··· Passage ···

Minding Your Manners
On television this week the behaviour of Christchurch children was put up for national examination. We did not do well. Of course, Christchurch is hardly to be blamed. Auckland children would have fared no better. Believe me I know. I visit Auckland regularly.
A few things are worth quoting. The first from George Orwell in 1944. Certainly he is talking of English society but in 1944 we probably reflected England more than any other nation on earth. Orwell said:
An imaginary foreign observer would certainly be struck by our gentleness, by the orderly behaviour of English crowds, the lack of pushing and quarrelling. And except for well-defined areas in half a dozen big towns there was very little crime or violence.
A values statement from the 1904 Moral Instruction Syllabus (Otago) is enlightening too. It required teachers to foster all of the following by personal example, classroom teaching and school organizations: Kindness to animals, candour, honour, love of home, forgiveness, peace, justice, loyalty and patriotism, respect for law, magnanimity, integrity of purpose, duty, accuracy and painstaking, contentment, benevolence, humanity, cheerfulness, self reliance, self respect, modesty, courage, prudence, zeal and energy. Quite a list!

···

Given problem ▸ Transcribe the passage on manners, everything from "A few things" down to "crime or violence.".

··· Data entries ···

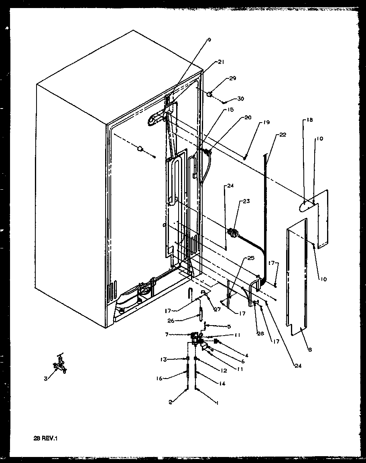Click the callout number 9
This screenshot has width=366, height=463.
(x=209, y=40)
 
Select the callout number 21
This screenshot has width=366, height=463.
(x=221, y=62)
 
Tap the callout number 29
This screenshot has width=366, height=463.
(x=232, y=78)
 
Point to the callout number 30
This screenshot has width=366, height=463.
(x=240, y=99)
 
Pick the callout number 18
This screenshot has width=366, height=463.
(x=309, y=120)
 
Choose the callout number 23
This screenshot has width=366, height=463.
(x=246, y=201)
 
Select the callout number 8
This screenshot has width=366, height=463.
(x=310, y=350)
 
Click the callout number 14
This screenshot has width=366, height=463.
(x=222, y=384)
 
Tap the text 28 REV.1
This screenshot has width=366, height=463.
(x=46, y=438)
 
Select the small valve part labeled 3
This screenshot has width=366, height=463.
(x=59, y=364)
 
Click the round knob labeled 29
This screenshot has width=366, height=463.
(x=209, y=94)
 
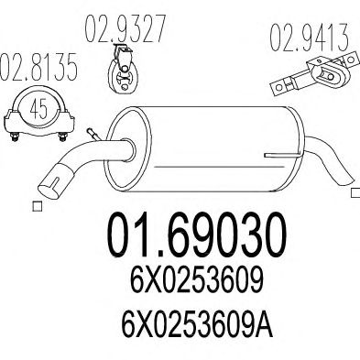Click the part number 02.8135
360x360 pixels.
click(38, 68)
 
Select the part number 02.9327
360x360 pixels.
click(125, 28)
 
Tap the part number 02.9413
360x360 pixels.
click(309, 38)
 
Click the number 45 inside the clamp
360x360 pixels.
click(39, 109)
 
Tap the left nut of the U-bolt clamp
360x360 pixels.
click(15, 136)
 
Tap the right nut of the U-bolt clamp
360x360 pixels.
click(62, 136)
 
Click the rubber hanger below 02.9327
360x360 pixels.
click(124, 69)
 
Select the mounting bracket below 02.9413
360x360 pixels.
click(314, 72)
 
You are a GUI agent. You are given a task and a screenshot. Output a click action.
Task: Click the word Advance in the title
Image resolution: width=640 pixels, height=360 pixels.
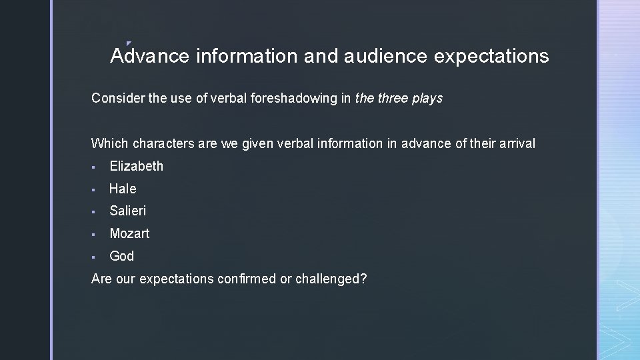[x=150, y=56]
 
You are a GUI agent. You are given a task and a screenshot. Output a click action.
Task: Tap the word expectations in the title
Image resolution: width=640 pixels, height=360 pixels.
[x=491, y=56]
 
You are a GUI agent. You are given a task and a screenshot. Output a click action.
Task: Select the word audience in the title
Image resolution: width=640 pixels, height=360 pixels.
[x=385, y=56]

···

Response to the exercise ▸
A few things are worth quoting. The first from George Orwell in 1944. Certainly he is talking of English society but in 1944 we probably reflected England more than any other nation on earth. Orwell said:
An imaginary foreign observer would certainly be struck by our gentleness, by the orderly behaviour of English crowds, the lack of pushing and quarrelling. And except for well-defined areas in half a dozen big towns there was very little crime or violence.